Praetonus avatar Sep 22 '16 14:09 Praetonus

@Praetonus @SeanTAllen

BTW, Do you have plans to bootstrap the compiler? I mean the compiler and runtime.

dimiii avatar Sep 22 '16 15:09 dimiii

@dimiii - Building a Pony compiler in Pony is a long-term goal, though it represents a major amount of work. There are no plans to write the runtime in Pony, as it is built on lower-level constructs that would be impractical to provide in Pony.

jemc avatar Sep 22 '16 17:09 jemc

@dimiii re: the runtime point @jemc from a safety standpoint, a Pony runtime written in something like Rust would be awesome.
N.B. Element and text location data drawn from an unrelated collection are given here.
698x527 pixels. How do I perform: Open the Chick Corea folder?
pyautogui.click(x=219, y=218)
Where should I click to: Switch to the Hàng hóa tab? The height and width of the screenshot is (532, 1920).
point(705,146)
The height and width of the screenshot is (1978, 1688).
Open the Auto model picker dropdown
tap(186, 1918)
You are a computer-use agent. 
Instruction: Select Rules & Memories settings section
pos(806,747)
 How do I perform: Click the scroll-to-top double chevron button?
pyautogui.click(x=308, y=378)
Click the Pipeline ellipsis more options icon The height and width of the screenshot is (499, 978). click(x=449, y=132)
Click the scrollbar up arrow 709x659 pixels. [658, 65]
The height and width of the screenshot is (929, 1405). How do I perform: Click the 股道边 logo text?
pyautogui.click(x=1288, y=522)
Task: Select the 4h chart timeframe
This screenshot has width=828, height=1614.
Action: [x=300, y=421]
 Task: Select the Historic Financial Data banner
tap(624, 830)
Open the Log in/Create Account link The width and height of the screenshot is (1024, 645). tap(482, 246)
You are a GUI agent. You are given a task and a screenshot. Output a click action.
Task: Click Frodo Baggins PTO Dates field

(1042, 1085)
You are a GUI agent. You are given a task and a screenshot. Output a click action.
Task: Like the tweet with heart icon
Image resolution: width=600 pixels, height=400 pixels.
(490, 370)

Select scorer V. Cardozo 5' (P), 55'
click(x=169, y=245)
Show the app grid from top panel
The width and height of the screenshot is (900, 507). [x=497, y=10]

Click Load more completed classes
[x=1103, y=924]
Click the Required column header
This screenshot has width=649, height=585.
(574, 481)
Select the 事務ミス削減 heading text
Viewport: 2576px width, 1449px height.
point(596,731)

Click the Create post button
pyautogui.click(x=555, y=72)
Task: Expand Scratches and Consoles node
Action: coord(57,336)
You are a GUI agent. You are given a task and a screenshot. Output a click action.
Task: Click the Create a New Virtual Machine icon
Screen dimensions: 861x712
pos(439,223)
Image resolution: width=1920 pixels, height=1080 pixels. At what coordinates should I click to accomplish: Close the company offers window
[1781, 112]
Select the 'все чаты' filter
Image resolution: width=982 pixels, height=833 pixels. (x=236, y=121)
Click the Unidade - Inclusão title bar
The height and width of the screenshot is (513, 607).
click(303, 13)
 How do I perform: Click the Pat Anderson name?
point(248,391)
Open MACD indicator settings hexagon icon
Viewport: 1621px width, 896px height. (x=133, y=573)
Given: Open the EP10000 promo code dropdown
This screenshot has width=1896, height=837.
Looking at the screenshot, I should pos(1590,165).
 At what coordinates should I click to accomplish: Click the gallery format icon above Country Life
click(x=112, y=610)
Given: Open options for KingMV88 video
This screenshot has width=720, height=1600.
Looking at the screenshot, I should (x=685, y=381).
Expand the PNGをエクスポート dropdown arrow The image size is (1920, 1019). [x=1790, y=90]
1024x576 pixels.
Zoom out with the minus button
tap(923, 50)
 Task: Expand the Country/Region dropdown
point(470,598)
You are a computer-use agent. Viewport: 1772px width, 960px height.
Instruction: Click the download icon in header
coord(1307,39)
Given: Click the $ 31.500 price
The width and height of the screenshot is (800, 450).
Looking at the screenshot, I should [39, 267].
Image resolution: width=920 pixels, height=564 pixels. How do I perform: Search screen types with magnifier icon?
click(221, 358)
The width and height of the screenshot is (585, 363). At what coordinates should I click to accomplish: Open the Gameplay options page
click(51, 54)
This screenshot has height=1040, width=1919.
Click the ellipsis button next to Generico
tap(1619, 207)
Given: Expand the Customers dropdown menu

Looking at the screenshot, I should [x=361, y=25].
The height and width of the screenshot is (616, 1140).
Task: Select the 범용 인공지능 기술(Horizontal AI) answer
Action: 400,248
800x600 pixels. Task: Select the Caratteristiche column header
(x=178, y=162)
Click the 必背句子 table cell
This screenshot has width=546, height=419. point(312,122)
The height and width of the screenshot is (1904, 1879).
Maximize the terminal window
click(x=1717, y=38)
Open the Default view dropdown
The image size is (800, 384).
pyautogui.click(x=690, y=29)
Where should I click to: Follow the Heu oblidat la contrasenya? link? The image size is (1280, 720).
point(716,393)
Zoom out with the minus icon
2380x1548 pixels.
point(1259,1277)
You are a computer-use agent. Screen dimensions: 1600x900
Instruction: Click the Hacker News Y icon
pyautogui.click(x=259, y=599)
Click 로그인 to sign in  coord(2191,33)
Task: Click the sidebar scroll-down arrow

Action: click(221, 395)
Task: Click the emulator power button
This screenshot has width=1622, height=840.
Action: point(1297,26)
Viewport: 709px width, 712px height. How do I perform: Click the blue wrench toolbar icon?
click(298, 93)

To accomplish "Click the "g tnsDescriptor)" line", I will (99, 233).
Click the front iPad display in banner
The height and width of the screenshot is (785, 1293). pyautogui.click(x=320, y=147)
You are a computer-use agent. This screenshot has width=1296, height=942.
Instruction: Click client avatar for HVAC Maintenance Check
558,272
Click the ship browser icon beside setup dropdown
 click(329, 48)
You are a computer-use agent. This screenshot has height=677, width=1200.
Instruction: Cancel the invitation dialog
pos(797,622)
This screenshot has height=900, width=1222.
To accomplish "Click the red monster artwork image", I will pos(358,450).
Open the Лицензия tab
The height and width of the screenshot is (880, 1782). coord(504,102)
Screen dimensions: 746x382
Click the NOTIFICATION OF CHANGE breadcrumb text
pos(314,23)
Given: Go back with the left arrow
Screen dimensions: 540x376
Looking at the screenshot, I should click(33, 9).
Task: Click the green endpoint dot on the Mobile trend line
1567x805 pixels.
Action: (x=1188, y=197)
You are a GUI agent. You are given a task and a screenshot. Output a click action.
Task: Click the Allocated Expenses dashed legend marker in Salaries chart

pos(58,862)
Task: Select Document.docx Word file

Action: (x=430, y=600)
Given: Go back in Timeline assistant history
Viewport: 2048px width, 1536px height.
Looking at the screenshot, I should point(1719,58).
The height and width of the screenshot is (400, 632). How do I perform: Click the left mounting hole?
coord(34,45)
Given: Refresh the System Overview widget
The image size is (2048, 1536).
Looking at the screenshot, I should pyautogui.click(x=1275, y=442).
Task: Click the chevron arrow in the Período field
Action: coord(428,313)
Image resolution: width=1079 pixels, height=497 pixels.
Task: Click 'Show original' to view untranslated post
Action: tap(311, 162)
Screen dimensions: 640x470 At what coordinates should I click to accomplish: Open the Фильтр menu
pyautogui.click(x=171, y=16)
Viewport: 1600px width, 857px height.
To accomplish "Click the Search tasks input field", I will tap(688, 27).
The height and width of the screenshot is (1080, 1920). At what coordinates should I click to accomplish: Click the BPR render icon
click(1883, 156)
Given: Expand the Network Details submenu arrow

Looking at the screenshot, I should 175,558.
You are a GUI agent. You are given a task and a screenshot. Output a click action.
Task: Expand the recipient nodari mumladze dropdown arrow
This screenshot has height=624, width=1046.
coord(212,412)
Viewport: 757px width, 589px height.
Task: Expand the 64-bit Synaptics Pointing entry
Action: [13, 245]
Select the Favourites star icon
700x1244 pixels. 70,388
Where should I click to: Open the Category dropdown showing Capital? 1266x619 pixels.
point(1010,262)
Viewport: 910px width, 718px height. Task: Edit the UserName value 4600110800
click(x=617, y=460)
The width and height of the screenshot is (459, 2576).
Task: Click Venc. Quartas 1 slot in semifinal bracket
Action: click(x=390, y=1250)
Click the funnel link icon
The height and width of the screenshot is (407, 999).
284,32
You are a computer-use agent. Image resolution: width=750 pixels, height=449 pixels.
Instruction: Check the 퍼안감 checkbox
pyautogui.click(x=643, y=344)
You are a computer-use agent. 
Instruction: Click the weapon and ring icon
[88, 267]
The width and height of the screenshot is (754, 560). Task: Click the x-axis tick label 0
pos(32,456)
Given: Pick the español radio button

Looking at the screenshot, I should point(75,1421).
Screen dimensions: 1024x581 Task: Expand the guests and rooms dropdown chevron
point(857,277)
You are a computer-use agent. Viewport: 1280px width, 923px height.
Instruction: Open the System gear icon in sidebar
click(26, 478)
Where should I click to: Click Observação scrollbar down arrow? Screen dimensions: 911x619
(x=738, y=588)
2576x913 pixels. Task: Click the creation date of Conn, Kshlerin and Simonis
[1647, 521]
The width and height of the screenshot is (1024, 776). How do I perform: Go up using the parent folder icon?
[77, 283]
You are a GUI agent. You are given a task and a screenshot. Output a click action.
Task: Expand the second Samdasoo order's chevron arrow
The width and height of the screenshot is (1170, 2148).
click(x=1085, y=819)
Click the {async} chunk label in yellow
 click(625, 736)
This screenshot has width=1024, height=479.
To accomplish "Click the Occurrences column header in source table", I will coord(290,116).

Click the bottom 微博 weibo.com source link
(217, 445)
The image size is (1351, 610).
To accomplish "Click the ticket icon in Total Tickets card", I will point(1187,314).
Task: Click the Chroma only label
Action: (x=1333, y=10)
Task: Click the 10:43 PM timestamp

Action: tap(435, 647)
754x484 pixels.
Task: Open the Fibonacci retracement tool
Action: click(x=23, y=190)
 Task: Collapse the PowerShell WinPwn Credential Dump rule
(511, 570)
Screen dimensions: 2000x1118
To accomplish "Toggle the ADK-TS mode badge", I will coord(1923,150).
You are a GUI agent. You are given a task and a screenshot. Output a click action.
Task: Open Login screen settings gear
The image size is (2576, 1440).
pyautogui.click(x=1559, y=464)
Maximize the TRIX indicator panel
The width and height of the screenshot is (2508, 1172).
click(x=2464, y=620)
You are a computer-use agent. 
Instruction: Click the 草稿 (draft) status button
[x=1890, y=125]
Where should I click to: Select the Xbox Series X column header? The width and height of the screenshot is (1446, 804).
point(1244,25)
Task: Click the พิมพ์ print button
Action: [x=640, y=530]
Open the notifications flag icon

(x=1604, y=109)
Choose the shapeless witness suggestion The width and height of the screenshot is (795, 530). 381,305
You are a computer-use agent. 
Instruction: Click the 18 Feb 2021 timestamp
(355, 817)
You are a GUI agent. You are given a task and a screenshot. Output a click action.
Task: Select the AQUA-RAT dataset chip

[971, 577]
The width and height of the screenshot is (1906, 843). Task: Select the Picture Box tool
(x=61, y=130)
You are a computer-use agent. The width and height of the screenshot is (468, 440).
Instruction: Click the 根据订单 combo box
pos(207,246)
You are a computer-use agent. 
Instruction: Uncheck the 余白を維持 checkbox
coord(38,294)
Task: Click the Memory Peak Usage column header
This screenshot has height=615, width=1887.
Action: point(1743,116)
However, C is far more accessible to the community and as such, the plans are to stay with C for the forseeable future for the runtime.

SeanTAllen avatar Sep 22 '16 17:09 SeanTAllen

@Praetonus should this be relabeled from "ready for work"?

SeanTAllen avatar Sep 28 '16 00:09 SeanTAllen

I'm not sure. I can see a fix for this but I think it would have some performance penalty. Maybe removing it until we've discussed it on the sync call would make sense.

Praetonus avatar Sep 28 '16 00:09 Praetonus

Stability should be more important, imho. I would not advocate using a tool for server applications if it could occasionally crash.

peterzandbergen avatar Sep 28 '16 05:09 peterzandbergen

Especially when the design of the language is to eliminate crashes caused by the programmer.

peterzandbergen avatar Sep 28 '16 05:09 peterzandbergen

no one is suggesting not fixing. the concern is, can we find a way to fix without having a performance impact.

SeanTAllen avatar Sep 28 '16 10:09 SeanTAllen

@peterzandbergen - it definitely still needs to be fixed, and it's still marked as high priority. Runtime segmentation faults are not acceptable .

jemc avatar Sep 28 '16 15:09 jemc

Ok, issue located. @sylvanc will be working on this. Thank you everyone who contributed to finding this. Extra props to @Perelandric for lots of narrowing down a minimal case and @Praetonus for digging into the code.

SeanTAllen avatar Sep 28 '16 20:09 SeanTAllen

Yes, thank you VERY much! This is an important and subtle and tricky one.

sylvanc avatar Sep 28 '16 20:09 sylvanc

Well done, never doubted that this would not be picked up in a serious way. Kudos

peterzandbergen avatar Sep 28 '16 20:09 peterzandbergen

I'm trying to verify that #1507 fixes this issue but I'm unable to reproduce the reported problem.

OSX El Capitan. LLVM 3.9.1

@Praetonus @Perelandric @aturley can any of you reproduce?

SeanTAllen avatar Jan 10 '17 03:01 SeanTAllen

Both the original code and the most simplified code here give me "can't find declaration of 'Range'". Why?

jkleiser avatar Jan 10 '17 11:01 jkleiser

@jkleiser You have to add use "collections" at the beginning of the code.

Praetonus avatar Jan 10 '17 16:01 Praetonus

Thanks @Praetonus . The simplified code now got compiled and ran without problems on my Mac with ponyc 0.10.0-74555f7.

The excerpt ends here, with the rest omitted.